→ **THE TASK**
Lay out the lines below as a Markdown table with the columns "No." and "Line," numbering each row and skipping any blank lines. Leave the pictures out of your answer.

[start]

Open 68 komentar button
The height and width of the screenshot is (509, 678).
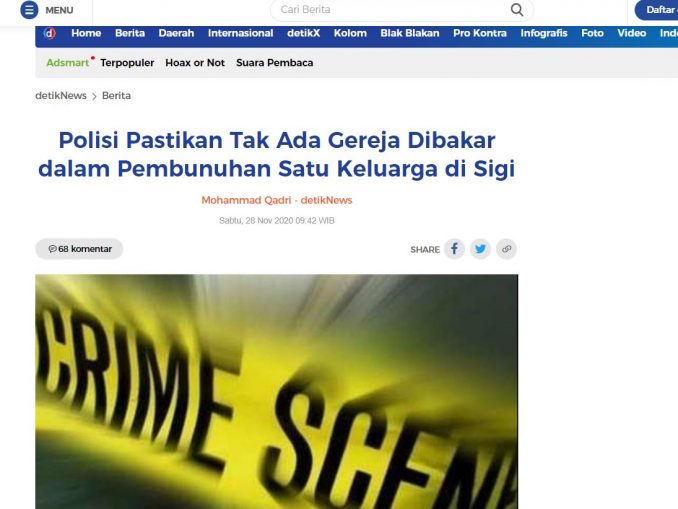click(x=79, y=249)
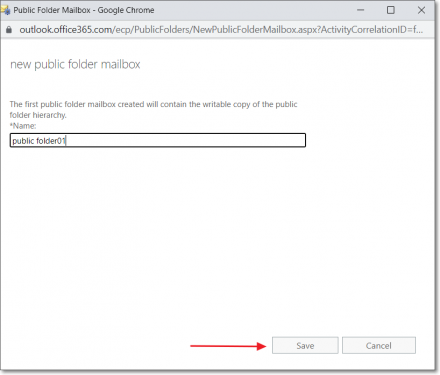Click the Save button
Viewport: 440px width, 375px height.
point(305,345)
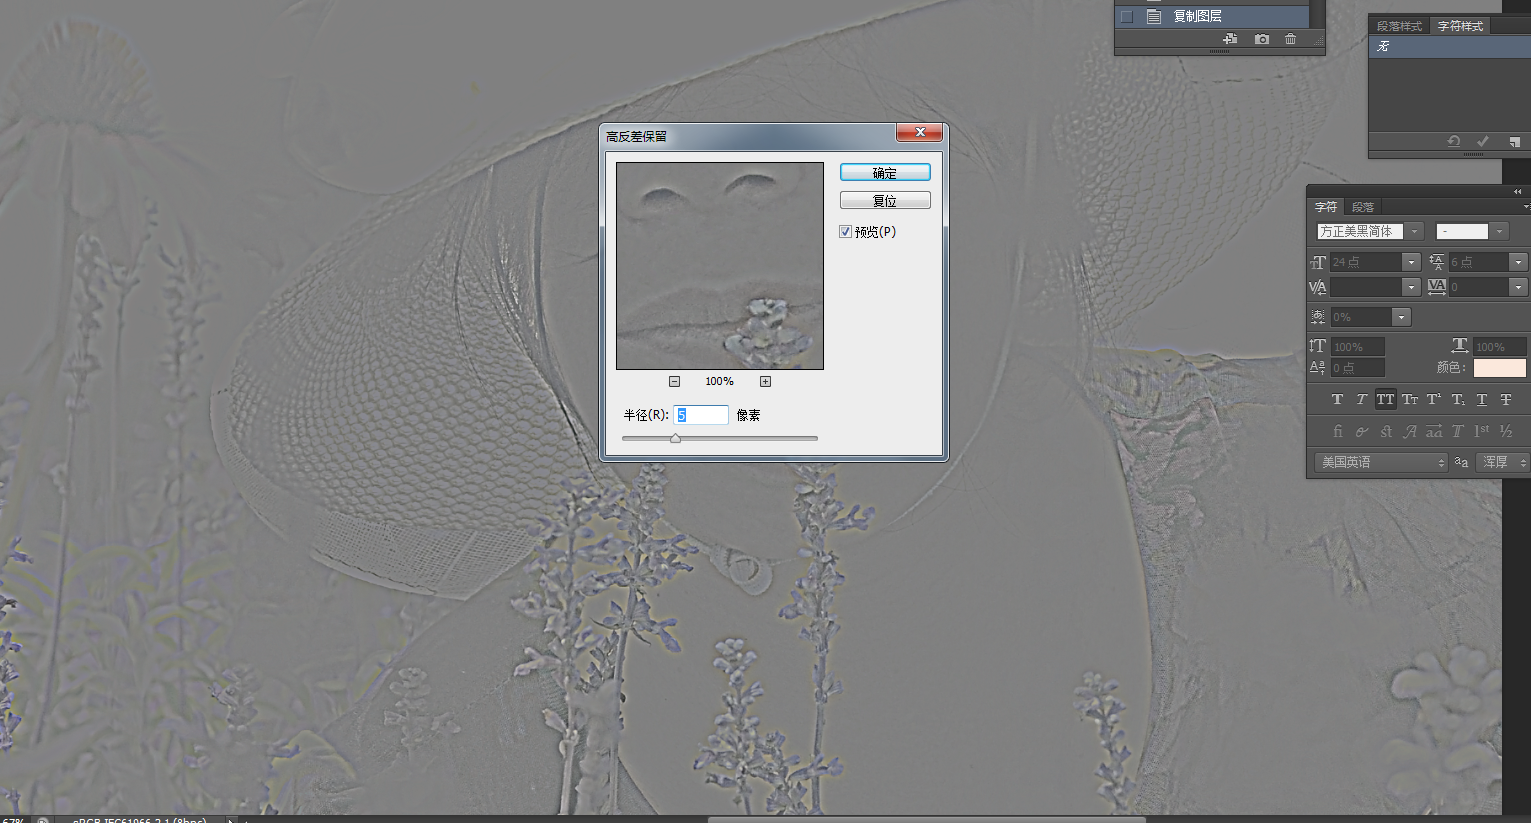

[end]

→ **FINISHED ANSWER**
| No. | Line |
|---|---|
| 1 | Open 68 komentar button |
| 2 | The height and width of the screenshot is (509, 678). |
| 3 | click(x=79, y=249) |
| 4 | Click the Save button |
| 5 | Viewport: 440px width, 375px height. |
| 6 | point(305,345) |